— START RECORD EXTRACTS —
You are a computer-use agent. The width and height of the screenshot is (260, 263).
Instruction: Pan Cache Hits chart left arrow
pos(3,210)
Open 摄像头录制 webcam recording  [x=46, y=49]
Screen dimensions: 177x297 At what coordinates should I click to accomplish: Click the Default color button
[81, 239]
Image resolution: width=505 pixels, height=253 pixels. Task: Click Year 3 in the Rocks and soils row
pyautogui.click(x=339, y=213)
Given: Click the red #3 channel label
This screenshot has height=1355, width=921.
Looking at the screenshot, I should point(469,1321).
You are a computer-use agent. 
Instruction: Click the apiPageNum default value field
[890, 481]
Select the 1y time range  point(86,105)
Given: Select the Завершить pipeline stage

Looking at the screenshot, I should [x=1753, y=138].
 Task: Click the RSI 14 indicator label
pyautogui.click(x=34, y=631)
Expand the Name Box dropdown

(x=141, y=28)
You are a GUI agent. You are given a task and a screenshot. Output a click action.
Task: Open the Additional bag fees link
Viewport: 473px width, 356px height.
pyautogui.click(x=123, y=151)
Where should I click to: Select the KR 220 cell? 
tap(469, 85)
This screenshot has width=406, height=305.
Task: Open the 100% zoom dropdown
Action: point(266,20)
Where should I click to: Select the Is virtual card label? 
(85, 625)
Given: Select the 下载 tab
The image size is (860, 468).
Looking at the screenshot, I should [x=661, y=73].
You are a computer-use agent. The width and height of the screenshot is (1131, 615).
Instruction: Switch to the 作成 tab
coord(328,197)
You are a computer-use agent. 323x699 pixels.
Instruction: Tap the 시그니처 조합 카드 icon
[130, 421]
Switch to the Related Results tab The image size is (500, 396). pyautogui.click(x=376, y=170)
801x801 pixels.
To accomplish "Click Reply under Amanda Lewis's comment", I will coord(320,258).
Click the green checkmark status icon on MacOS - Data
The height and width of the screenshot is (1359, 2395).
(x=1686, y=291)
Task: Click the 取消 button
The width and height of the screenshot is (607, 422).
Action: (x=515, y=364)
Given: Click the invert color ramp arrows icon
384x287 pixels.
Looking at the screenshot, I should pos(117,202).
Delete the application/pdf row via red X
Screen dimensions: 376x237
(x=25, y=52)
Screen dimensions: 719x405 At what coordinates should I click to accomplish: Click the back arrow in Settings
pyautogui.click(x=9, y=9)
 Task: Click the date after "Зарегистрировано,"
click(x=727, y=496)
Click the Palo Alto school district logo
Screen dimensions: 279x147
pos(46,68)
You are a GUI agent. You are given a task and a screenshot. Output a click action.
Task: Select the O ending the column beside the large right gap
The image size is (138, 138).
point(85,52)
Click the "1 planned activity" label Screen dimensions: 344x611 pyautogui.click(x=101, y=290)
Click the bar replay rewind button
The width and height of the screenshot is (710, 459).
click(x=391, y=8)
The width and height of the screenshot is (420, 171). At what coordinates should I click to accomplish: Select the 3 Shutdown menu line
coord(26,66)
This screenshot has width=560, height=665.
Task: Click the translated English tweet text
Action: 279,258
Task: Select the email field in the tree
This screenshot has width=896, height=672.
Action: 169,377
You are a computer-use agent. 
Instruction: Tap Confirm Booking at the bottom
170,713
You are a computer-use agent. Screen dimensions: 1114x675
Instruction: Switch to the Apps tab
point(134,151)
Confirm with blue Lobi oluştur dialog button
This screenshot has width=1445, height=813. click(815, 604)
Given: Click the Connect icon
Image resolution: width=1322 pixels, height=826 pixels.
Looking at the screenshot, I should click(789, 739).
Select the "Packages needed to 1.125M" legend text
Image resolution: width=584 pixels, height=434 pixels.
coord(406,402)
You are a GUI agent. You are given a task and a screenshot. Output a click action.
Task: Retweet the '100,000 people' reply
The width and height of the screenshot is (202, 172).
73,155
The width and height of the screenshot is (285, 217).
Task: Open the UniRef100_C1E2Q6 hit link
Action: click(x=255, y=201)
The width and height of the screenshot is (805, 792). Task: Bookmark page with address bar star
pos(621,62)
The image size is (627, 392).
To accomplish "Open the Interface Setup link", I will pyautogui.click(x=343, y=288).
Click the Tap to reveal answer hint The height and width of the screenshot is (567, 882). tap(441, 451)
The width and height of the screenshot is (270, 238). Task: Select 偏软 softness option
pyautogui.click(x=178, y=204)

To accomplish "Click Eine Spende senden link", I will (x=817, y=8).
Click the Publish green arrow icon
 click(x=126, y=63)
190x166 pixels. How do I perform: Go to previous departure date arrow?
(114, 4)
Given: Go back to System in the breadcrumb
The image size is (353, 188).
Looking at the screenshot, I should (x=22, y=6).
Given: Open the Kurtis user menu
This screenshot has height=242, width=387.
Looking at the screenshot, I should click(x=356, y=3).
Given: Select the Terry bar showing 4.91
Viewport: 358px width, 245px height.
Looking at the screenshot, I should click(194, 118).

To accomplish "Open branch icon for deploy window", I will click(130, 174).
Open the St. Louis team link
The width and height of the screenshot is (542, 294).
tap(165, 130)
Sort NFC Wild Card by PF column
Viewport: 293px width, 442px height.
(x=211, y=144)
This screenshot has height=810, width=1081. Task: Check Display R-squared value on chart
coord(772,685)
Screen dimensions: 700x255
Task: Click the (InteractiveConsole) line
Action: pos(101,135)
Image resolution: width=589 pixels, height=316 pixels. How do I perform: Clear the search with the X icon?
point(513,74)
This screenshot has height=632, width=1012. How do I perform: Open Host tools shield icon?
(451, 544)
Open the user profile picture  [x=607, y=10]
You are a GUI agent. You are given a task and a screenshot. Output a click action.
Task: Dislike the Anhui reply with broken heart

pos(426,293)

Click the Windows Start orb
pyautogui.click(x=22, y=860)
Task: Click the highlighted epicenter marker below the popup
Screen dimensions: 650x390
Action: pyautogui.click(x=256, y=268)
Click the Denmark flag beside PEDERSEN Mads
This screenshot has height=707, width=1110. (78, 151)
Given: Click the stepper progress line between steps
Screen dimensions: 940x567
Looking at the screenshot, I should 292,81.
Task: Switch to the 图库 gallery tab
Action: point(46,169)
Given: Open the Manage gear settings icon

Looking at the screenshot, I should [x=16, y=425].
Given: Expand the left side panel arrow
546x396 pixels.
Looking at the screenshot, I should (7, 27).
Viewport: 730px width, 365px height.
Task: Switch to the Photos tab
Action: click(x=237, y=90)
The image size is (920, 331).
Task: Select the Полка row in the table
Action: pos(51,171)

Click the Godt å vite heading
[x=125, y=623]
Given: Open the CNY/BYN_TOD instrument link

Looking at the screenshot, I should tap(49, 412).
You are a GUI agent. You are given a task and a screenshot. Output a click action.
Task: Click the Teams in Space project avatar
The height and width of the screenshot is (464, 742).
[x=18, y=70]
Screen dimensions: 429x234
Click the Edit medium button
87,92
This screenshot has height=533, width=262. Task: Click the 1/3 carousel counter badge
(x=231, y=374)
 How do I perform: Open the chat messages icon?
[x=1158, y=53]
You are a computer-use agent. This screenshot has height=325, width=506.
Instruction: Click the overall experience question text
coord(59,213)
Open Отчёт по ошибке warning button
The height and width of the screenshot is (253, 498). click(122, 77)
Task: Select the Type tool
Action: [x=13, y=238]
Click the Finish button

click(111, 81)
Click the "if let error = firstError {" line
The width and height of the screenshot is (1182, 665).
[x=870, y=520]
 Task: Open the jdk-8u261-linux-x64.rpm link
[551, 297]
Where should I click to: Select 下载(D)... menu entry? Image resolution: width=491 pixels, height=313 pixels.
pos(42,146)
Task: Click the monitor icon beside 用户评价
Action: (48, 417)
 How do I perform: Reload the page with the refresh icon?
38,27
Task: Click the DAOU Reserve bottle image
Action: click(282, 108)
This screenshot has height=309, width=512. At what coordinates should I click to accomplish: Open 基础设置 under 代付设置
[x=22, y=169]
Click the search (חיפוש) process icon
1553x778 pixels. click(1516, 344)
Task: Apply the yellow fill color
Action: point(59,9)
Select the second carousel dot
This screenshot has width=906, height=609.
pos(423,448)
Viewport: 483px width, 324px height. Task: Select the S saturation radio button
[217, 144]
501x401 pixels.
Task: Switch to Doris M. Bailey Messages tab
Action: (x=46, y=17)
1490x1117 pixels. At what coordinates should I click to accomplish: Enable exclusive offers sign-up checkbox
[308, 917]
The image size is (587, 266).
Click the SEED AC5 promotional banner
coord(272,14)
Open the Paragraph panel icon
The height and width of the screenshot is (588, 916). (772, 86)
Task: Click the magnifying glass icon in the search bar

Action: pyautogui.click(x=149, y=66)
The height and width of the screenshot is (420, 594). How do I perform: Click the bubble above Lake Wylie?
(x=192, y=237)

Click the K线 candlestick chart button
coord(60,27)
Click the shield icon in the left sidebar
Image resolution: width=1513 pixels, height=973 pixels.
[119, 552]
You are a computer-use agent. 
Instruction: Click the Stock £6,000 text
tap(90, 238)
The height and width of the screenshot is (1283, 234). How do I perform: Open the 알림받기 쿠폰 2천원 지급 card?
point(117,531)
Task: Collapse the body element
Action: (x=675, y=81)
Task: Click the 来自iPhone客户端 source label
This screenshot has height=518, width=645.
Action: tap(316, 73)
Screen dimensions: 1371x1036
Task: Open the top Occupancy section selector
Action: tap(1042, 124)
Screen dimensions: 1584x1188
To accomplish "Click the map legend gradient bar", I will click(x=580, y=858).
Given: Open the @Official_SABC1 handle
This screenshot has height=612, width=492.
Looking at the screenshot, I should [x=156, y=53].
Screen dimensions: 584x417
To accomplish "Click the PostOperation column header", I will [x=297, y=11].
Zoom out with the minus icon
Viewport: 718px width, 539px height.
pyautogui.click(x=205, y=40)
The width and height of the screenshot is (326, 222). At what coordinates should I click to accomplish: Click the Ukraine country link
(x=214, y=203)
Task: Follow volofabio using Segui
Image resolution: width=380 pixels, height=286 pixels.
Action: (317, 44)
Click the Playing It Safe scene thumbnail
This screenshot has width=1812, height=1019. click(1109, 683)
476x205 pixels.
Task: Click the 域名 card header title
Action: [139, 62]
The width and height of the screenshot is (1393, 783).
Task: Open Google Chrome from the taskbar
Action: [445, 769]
— END RECORD EXTRACTS —
Reproduce, word for word, the records from the line containing "This screenshot has height=810, width=1081." through the line containing "Looking at the screenshot, I should tap(49, 412).", including both of those lines.

[THE COMPLETED TASK]
This screenshot has height=810, width=1081. Task: Check Display R-squared value on chart
coord(772,685)
Screen dimensions: 700x255
Task: Click the (InteractiveConsole) line
Action: pos(101,135)
Image resolution: width=589 pixels, height=316 pixels. How do I perform: Clear the search with the X icon?
point(513,74)
This screenshot has height=632, width=1012. How do I perform: Open Host tools shield icon?
(451, 544)
Open the user profile picture  [x=607, y=10]
You are a GUI agent. You are given a task and a screenshot. Output a click action.
Task: Dislike the Anhui reply with broken heart

pos(426,293)

Click the Windows Start orb
pyautogui.click(x=22, y=860)
Task: Click the highlighted epicenter marker below the popup
Screen dimensions: 650x390
Action: pyautogui.click(x=256, y=268)
Click the Denmark flag beside PEDERSEN Mads
This screenshot has height=707, width=1110. (78, 151)
Given: Click the stepper progress line between steps
Screen dimensions: 940x567
Looking at the screenshot, I should 292,81.
Task: Switch to the 图库 gallery tab
Action: point(46,169)
Given: Open the Manage gear settings icon

Looking at the screenshot, I should [x=16, y=425].
Given: Expand the left side panel arrow
546x396 pixels.
Looking at the screenshot, I should (7, 27).
Viewport: 730px width, 365px height.
Task: Switch to the Photos tab
Action: click(x=237, y=90)
The image size is (920, 331).
Task: Select the Полка row in the table
Action: pos(51,171)

Click the Godt å vite heading
[x=125, y=623]
Given: Open the CNY/BYN_TOD instrument link

Looking at the screenshot, I should tap(49, 412).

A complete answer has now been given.